To the overwhelming number of ethical and principled firms, this is not about you!
After this last year of colossal failures in the financial system and unrepentant players, what should we expect from captains of industry? Last year we heard a similar line, “Everybody’s doing it. If we don’t follow suit and make the loans, we will not get our share of the money to be made.” Where is the money now?
I’ve read many written statements of values, ethics, behavior, and respect for investors, customers, employees and the public at large. So, how do we know they are more than paper? How should we know? The very saddening answer is that more regulation will precipitate. More controls, inspections, reports, hearings and constraints on productivity and value creation. What’s the real cost to the many precipitated by others? Do we really believe that we should know because a regulator will tell us it is so?
I know organizations that live, breathe and behave in accordance with great values and ethical standards. They are successful, competitive, and a magnet for people seeking employment. In fact, I wrote about one a few months back, May I have a word with you? …. Values. These folks are the real deal.
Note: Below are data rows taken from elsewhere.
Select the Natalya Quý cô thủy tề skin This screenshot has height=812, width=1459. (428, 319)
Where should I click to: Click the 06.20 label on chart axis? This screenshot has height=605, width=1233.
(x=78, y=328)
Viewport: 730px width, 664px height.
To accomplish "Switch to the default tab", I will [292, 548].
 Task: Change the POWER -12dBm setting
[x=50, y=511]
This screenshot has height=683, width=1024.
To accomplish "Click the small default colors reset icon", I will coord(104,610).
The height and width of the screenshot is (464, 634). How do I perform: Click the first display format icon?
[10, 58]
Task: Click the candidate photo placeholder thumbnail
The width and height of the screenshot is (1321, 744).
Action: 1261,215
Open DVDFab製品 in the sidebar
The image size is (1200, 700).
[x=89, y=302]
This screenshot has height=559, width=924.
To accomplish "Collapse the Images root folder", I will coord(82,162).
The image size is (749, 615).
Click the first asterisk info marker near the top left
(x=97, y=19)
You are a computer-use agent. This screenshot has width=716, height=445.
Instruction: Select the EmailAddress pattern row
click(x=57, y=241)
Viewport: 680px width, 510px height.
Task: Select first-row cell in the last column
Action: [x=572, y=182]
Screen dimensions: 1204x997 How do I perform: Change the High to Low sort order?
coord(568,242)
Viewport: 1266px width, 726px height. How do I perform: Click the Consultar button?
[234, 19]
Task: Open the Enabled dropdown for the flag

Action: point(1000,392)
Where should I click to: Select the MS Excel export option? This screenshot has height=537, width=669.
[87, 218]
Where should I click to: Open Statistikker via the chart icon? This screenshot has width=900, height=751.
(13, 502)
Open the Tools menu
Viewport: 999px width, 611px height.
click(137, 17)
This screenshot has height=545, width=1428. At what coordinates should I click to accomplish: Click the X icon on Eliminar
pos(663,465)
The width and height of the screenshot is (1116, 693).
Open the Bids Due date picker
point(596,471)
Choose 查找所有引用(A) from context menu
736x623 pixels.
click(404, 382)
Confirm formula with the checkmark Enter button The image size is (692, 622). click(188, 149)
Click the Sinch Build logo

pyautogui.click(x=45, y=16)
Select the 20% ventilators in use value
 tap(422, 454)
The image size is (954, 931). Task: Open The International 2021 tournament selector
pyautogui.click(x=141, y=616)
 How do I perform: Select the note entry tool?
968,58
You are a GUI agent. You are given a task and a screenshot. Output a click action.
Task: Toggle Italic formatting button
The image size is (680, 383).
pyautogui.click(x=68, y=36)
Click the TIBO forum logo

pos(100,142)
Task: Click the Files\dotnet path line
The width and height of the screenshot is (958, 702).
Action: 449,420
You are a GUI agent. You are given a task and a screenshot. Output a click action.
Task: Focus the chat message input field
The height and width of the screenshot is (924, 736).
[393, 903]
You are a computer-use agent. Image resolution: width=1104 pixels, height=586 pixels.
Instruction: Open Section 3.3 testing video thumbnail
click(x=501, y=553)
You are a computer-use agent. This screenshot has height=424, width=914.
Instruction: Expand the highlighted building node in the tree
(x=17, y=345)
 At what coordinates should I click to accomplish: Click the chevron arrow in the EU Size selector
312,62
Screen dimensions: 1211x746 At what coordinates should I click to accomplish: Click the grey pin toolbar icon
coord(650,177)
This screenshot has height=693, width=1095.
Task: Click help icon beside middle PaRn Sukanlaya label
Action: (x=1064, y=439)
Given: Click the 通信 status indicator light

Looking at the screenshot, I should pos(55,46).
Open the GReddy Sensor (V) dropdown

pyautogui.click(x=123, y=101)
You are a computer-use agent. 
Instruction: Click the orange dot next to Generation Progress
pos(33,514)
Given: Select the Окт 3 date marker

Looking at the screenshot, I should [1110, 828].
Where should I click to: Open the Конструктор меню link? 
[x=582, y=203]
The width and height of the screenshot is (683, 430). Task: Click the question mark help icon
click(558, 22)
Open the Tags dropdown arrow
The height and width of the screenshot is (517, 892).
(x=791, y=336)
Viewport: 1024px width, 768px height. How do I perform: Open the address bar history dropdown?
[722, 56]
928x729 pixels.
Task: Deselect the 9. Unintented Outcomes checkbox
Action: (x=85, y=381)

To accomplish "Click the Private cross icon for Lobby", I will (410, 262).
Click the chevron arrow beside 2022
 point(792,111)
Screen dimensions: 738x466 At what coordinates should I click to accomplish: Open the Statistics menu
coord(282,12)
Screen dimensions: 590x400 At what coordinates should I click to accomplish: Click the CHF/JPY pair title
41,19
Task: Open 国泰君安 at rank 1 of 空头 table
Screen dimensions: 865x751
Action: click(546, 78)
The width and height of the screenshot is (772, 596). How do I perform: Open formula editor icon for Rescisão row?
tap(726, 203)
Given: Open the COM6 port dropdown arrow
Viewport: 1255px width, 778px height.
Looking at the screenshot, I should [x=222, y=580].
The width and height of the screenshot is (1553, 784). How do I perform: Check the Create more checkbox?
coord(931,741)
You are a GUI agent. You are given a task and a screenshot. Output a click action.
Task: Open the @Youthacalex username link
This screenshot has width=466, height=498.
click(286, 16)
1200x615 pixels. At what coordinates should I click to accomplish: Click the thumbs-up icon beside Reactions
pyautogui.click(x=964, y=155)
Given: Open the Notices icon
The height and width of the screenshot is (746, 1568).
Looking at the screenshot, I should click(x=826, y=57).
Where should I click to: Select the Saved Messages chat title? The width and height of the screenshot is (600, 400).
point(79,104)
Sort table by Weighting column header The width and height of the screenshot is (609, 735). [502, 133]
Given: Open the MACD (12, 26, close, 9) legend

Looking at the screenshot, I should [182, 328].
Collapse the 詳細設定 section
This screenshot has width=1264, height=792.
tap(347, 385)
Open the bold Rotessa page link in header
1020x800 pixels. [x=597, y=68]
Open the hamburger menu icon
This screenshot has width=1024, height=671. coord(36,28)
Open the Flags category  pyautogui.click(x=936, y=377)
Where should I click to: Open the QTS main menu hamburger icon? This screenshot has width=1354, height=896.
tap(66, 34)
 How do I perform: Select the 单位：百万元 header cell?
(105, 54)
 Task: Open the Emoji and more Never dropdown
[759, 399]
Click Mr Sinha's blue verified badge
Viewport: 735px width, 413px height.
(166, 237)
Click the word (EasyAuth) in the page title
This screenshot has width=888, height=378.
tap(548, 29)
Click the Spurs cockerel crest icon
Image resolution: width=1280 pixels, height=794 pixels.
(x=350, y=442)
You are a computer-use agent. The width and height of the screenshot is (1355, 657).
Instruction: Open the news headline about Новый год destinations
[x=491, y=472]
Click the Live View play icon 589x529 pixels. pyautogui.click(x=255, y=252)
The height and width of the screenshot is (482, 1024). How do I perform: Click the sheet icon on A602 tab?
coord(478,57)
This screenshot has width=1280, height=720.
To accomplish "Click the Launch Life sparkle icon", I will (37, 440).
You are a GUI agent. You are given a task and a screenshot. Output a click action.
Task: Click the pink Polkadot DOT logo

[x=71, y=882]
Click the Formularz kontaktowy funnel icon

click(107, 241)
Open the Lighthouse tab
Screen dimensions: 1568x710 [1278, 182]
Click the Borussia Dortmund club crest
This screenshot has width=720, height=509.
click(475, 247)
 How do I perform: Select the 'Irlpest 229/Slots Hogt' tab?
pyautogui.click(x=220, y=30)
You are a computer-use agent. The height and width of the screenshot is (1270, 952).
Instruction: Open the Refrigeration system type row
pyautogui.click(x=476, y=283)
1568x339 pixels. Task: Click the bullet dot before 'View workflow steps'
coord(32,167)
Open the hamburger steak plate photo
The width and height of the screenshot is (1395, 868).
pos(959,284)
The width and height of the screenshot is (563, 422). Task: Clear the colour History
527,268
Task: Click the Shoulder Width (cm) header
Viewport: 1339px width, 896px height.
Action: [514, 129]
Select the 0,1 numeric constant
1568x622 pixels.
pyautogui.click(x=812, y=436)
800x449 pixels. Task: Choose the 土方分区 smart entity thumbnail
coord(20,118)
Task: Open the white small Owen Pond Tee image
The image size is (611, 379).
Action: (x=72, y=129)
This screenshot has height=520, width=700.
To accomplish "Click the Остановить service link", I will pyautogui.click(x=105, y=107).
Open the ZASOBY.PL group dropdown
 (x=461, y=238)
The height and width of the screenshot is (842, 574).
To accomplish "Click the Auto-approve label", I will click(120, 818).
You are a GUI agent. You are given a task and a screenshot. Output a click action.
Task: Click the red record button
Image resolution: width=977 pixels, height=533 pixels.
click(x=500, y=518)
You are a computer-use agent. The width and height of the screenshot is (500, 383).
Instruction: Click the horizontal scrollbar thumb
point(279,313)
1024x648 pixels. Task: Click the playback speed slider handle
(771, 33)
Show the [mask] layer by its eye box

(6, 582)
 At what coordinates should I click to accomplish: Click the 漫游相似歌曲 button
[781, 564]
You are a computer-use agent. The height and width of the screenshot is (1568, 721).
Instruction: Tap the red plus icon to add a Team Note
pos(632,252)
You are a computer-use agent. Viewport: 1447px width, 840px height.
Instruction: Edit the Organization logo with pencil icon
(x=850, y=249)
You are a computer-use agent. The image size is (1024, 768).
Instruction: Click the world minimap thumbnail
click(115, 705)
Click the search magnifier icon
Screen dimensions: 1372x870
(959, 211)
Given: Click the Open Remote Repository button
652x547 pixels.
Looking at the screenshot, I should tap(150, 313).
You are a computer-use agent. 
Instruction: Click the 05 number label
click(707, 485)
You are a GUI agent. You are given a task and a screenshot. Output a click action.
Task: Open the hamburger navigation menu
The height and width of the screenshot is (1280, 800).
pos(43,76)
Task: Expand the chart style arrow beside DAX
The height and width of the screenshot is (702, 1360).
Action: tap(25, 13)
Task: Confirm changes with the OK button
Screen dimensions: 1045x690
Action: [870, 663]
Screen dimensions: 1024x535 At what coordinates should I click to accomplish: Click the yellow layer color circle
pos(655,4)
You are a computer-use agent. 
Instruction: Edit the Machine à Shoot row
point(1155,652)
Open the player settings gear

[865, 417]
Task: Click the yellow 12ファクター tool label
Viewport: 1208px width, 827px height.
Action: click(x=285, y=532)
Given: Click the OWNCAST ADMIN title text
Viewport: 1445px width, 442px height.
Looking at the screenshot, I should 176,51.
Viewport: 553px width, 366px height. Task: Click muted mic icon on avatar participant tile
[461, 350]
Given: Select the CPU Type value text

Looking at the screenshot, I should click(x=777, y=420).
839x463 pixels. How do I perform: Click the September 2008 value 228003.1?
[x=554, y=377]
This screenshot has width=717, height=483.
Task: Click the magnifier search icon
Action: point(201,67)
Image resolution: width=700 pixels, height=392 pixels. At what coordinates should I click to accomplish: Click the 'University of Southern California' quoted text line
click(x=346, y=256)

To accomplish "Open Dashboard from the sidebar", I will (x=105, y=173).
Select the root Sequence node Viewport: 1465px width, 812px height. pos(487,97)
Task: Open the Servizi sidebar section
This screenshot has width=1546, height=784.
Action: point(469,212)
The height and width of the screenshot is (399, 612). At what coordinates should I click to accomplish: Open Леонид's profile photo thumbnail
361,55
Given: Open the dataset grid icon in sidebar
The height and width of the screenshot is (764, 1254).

Let’s go back to respect for the stakeholders. How will the stakeholders benefit if those values and behaviors are the real deal?
- Investors will benefit from the confidence that their moneys are not sitting on a time bomb waiting to destroy returns and long term value.
- Customers will benefit because their prices don’t carry the burden of graft and decisions are easier when the integrity of the supplier is unchallenged by a clean track record.
- Employees will benefit from never facing a choice between earning a livelihood and behaving in alignment with personal values and beliefs about honesty.
- Society at large will benefit the most from the reduced costs, increased employment and better value without the burden of regulation and constraints to growth.
The list of benefits is big, too big for a blog.
So, who decides what is next? Who has the responsibility?
Let’s ask the person in the mirror for starts. How will that person make choices today? When we ask the same question tomorrow, what will be the answer?